At the time of the purchase, Garofalo was living in a local hotel with
his mother. Public documents show that on Sept. 4, 1997, he sold his
modest home in the 16200 block of Fairway Lane for $220,500 -- a mere
$5,500 profit.
Garofalo also has said he was at the release of the homes on the first
day: “I’ve never been told I was No. 1 on the list. We all went to an
open house Saturday morning. Everybody waited in line with their cars,
and we all went in, and if the house you wanted was available, then that
was the house that you got.
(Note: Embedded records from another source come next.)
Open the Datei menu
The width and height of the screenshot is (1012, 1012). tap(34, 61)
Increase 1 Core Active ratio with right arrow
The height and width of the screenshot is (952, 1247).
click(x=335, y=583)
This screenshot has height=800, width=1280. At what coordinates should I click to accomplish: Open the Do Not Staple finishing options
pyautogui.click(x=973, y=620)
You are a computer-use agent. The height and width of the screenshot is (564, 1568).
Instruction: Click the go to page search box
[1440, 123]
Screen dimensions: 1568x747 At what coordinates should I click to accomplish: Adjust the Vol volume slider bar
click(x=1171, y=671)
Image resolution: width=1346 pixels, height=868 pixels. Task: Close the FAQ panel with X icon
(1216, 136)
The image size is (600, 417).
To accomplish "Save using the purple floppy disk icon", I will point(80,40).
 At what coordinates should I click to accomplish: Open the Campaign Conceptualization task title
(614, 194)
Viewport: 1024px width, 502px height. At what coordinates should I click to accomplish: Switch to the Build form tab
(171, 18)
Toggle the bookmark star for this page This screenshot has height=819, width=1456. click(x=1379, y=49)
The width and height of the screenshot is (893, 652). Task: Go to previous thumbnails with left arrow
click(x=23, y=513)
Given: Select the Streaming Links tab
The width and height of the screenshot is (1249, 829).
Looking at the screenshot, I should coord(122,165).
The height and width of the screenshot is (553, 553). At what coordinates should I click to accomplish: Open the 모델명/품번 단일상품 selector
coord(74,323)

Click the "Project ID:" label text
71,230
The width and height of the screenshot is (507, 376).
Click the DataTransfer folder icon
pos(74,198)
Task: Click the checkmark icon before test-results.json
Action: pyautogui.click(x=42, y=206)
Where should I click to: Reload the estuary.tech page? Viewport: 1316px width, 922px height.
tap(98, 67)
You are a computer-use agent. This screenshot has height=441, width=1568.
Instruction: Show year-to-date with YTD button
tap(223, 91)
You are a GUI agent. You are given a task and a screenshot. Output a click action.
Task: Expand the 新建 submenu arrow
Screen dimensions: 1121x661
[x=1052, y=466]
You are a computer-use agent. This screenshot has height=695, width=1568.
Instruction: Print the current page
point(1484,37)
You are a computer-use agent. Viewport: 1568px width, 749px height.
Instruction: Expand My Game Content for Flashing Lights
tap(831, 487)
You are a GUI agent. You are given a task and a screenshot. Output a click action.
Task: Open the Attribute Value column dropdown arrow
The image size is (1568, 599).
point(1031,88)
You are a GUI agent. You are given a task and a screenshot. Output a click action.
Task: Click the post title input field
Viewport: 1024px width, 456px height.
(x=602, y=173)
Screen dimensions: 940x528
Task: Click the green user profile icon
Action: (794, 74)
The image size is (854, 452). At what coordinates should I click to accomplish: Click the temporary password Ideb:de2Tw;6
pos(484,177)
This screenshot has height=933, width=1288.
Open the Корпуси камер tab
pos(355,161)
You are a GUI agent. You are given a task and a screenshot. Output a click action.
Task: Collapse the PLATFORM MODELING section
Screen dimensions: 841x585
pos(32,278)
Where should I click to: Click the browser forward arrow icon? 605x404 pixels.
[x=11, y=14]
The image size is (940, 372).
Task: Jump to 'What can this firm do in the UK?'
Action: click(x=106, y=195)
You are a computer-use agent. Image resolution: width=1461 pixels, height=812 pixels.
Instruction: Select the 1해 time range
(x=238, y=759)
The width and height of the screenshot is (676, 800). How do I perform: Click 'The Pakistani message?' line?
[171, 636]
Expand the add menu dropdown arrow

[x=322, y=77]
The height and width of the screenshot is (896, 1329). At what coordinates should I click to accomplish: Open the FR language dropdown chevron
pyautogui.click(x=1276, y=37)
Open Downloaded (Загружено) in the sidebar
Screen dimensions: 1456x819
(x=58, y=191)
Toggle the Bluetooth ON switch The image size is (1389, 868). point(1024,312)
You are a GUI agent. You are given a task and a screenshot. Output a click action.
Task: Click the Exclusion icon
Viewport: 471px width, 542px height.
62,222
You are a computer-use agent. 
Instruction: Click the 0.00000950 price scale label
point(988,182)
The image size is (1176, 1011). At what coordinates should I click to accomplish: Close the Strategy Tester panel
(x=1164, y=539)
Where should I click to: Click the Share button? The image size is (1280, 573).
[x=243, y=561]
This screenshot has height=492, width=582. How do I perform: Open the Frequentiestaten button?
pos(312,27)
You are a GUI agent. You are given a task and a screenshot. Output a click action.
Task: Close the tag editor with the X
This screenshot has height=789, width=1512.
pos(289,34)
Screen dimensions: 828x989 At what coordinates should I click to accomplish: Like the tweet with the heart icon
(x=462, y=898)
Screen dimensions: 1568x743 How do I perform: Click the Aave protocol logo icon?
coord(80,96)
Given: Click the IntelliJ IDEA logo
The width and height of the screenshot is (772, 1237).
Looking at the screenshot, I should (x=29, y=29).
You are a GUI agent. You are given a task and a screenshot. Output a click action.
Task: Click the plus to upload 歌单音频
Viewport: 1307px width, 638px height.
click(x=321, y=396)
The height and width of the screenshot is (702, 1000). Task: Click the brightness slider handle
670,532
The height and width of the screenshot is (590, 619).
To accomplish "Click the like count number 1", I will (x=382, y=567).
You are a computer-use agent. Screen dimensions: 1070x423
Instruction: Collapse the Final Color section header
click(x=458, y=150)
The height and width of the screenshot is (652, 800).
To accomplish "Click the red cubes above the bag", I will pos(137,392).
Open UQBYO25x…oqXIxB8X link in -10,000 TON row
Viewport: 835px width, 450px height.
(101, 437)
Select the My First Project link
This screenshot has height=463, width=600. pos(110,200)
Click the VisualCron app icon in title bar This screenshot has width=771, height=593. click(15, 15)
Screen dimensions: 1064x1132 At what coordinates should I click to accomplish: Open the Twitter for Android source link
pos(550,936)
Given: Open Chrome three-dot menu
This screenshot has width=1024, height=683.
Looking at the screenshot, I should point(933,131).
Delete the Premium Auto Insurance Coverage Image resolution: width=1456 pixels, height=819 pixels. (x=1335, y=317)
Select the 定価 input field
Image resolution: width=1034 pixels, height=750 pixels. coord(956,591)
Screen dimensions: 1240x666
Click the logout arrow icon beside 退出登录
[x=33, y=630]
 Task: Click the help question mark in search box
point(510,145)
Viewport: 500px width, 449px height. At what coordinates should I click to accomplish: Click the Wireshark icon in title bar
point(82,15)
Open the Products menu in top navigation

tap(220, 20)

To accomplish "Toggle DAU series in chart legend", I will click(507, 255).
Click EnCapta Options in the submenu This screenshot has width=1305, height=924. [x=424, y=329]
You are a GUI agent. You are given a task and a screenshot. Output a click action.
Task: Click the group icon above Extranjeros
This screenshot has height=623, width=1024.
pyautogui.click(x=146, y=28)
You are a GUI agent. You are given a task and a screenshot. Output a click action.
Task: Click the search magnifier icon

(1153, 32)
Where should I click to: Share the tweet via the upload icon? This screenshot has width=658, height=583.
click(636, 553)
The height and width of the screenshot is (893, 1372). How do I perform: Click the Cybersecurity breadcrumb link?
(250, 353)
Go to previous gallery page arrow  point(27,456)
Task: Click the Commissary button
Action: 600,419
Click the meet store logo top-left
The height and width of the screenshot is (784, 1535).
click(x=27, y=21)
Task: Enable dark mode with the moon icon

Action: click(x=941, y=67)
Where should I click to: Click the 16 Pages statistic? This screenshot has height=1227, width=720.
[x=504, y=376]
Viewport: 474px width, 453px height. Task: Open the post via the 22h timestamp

If it wasn’t, then you picked another house.”
Wetzel and other homeowners interviewed said Garofalo -- who they
would have recognized -- wasn’t there.
Wetzel said he also checked the list of names, which was made
available for public viewing at the tract sales office, and never spotted
Garofalo’s name among the hundreds of others who had signed up.
“It’s an absolute fact that he wasn’t on the list,” Wetzel said.
“Garofalo was never on a general list.”
Wetzel said Garofalo surprised him again when the then-councilman kept
voting on PLC matters.
From the day he purchased the Poppy Hill Circle house in July 1999
until this April, Garofalo has voted at least 18 times on items related
to the Holly Seacliff project.
Garofalo also sat on a committee to determine how many millions of
dollars PLC would be reimbursed for the infrastructure improvements the
company had installed, such as streets, sewage, gutters and a
9-million-gallon water reservoir.
Garofalo is under investigation by the district attorney’s office, the
Orange County Grand Jury, the city attorney’s office and the Fair
Political Practices Commission for conflict-of-interest violations, his
voting record and his business dealings.